REGISTRATION, ADMISSION AND PROXY
Registration date
In accordance with Article 9.4 of the Articles of Association, a shareholder’s right to participate in the general meeting and the number of votes, which the shareholder is entitled to cast, is determined in accordance with the number of shares held by such shareholder on 8 April 2026 at 11.59 pm. (CEST) (the registration date). The shares held by each shareholder are determined at the registration date on the basis of the shareholdings registered in the share register and in accordance with any notices on shareholding received, but not yet registered, by the Company in the share register as of the registration date.
Deadline for notice of attendance
A shareholder or its proxy wishing to attend the general meeting in person must give notice thereof and order admission cards on the Investor Portal at the Company’s website, www.st-group.com, no later than 10 April 2026 11.59 pm. (CEST), or by printing the admission card order form found on the Company’s website, www.st-group.com, and submitting it to Computershare A/S, Lottenborgvej 26D, 2800 Kongens Lyngby, email gf@computershare.dk, so that it is received by Computershare A/S no later than 10 April 2026 11.59 pm. (CEST).
Admission card
Admission cards will be issued electronically only. Thus, admission cards will not be distributed by ordinary mail. Please register the email address, to which the electronic admission card should be sent, on the Investor Portal at the Company’s website, www.st-group.com, when you request the admission card.

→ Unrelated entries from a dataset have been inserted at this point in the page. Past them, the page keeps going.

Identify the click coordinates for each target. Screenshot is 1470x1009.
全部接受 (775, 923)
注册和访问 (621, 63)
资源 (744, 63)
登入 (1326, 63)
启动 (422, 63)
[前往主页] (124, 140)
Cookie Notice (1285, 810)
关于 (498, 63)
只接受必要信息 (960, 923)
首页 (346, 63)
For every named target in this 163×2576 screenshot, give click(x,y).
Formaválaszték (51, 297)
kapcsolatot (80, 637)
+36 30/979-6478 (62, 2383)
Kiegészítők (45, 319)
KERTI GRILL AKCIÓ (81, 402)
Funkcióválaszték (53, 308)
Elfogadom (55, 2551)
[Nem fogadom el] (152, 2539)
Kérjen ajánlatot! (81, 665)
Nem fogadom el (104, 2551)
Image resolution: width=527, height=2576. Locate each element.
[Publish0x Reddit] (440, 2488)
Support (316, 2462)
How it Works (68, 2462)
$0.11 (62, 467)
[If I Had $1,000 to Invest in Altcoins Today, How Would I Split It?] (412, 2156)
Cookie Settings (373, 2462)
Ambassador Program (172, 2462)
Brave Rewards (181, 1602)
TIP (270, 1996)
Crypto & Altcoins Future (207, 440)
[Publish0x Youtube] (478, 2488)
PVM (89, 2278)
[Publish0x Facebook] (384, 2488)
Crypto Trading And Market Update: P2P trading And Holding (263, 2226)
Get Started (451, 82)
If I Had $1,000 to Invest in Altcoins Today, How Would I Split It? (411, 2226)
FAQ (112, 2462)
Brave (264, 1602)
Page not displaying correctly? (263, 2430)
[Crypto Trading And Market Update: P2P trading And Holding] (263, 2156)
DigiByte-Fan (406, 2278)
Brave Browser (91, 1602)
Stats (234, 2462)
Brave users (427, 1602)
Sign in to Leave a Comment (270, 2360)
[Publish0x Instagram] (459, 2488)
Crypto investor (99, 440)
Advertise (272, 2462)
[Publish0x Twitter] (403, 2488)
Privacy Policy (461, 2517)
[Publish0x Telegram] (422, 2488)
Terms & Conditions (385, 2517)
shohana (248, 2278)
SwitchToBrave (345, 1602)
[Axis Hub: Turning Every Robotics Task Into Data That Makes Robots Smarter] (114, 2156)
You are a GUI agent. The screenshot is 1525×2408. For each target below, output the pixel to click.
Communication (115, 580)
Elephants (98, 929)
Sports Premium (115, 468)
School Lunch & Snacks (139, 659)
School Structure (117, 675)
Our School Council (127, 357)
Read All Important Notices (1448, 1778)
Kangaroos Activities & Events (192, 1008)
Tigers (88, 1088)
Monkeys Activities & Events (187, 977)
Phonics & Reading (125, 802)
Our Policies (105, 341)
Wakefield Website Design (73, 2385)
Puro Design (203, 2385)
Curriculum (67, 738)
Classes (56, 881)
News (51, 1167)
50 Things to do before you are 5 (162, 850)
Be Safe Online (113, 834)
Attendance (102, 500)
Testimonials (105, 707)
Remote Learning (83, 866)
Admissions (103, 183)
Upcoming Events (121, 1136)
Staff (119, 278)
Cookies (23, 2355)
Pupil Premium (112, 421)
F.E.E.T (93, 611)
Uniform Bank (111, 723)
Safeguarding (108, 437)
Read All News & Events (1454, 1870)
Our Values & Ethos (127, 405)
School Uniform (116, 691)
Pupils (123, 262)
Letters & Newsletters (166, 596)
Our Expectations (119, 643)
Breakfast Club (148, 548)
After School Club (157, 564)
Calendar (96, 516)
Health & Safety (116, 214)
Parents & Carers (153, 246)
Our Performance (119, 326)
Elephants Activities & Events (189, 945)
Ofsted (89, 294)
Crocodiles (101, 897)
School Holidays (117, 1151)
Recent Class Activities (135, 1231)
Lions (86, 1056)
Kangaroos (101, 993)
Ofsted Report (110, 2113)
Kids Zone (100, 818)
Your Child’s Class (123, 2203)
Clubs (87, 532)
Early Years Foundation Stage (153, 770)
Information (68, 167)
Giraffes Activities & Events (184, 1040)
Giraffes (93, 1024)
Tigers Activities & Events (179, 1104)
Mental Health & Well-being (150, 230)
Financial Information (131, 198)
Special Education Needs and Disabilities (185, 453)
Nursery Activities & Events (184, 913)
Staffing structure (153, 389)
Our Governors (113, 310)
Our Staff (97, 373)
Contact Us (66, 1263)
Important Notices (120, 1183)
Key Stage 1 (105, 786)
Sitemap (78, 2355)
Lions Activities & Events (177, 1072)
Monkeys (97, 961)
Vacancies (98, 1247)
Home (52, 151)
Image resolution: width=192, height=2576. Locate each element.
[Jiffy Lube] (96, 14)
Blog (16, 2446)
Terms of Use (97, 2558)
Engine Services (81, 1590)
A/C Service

Shareholders who have ordered admission cards for the general meeting have the following options:
- print the admission card and bring it to the general meeting, or
- bring the admission card on a smartphone or tablet, or
- collect the admission card at the general meeting upon presentation of proper ID.
Proxy and postal votes
You may appoint a proxy to cast the votes carried by your shares. The proxy must be received by Computershare A/S no later than 10 April 2026 at 11.59 pm. (CEST). The proxy can be submitted electronically via the Investor Portal on the Company’s website, www.st-group.com, or by printing the proxy form at the Company’s website, www.st-group.com, and submitting it, duly signed and dated, to Computershare A/S, Lottenborgvej 26D, 2800 Kongens Lyngby, email gf@computershare.dk.
Shareholders may also vote by post. Vote by post must be received by Computershare A/S no later than 14 April 2026 at 11.59 pm. (CEST). Vote by post can be submitted electronically on the Investor Portal on the Company’s website, www.st-group.com. Alternatively, shareholders can submit the printed, signed and dated postal vote form found at the website to Computershare A/S, Lottenborgvej 26D, 2800 Kongens Lyngby, email gf@computershare.dk. Once a vote by post has been received, the vote cannot be revoked by the shareholder.
LANGUAGE
In accordance with Article 9.7 of the Articles of Association the general meeting will be conducted in English. Shareholders present at the meeting may choose to speak in Danish or English.
SHARE CAPITAL AND VOTING RIGHTS
The Company’s share capital is nominally DKK 80,000,000, divided into 80,000,000 shares of DKK 1 each. Article 9.1 of the Articles of Association stipulates that each share of nominally DKK 1 shall carry one vote at the general meeting.
AGENDA ETC.
The complete, unabridged text of the documents to be submitted to the general meeting, including the total number of shares and voting rights as at the date of the notice, the agenda with the full text of all proposals to be submitted to the general meeting, the forms to be used for voting by proxy and by post, as well as the audited annual report (which includes the sustainability reporting) and the remuneration report are available at the Company’s website, www.st-group.com.
RIGHT TO INQUIRE
According to Article 9.6 of the Articles of Association, the shareholders have the right to ask questions in writing to the Company’s management about matters of significance to the assessment of the annual report and the general position of the Company or the assessment of any matter to be resolved at the general meeting. Shareholders may also ask questions to the management of the Company at the general meeting.
PERSONAL DATA
In connection with the general meeting, the Company collects, processes and retains certain personal data. In this respect reference is made to the Company’s Privacy Policy and Cookie Policy, which are available on the Company’s website (www.st-group.com).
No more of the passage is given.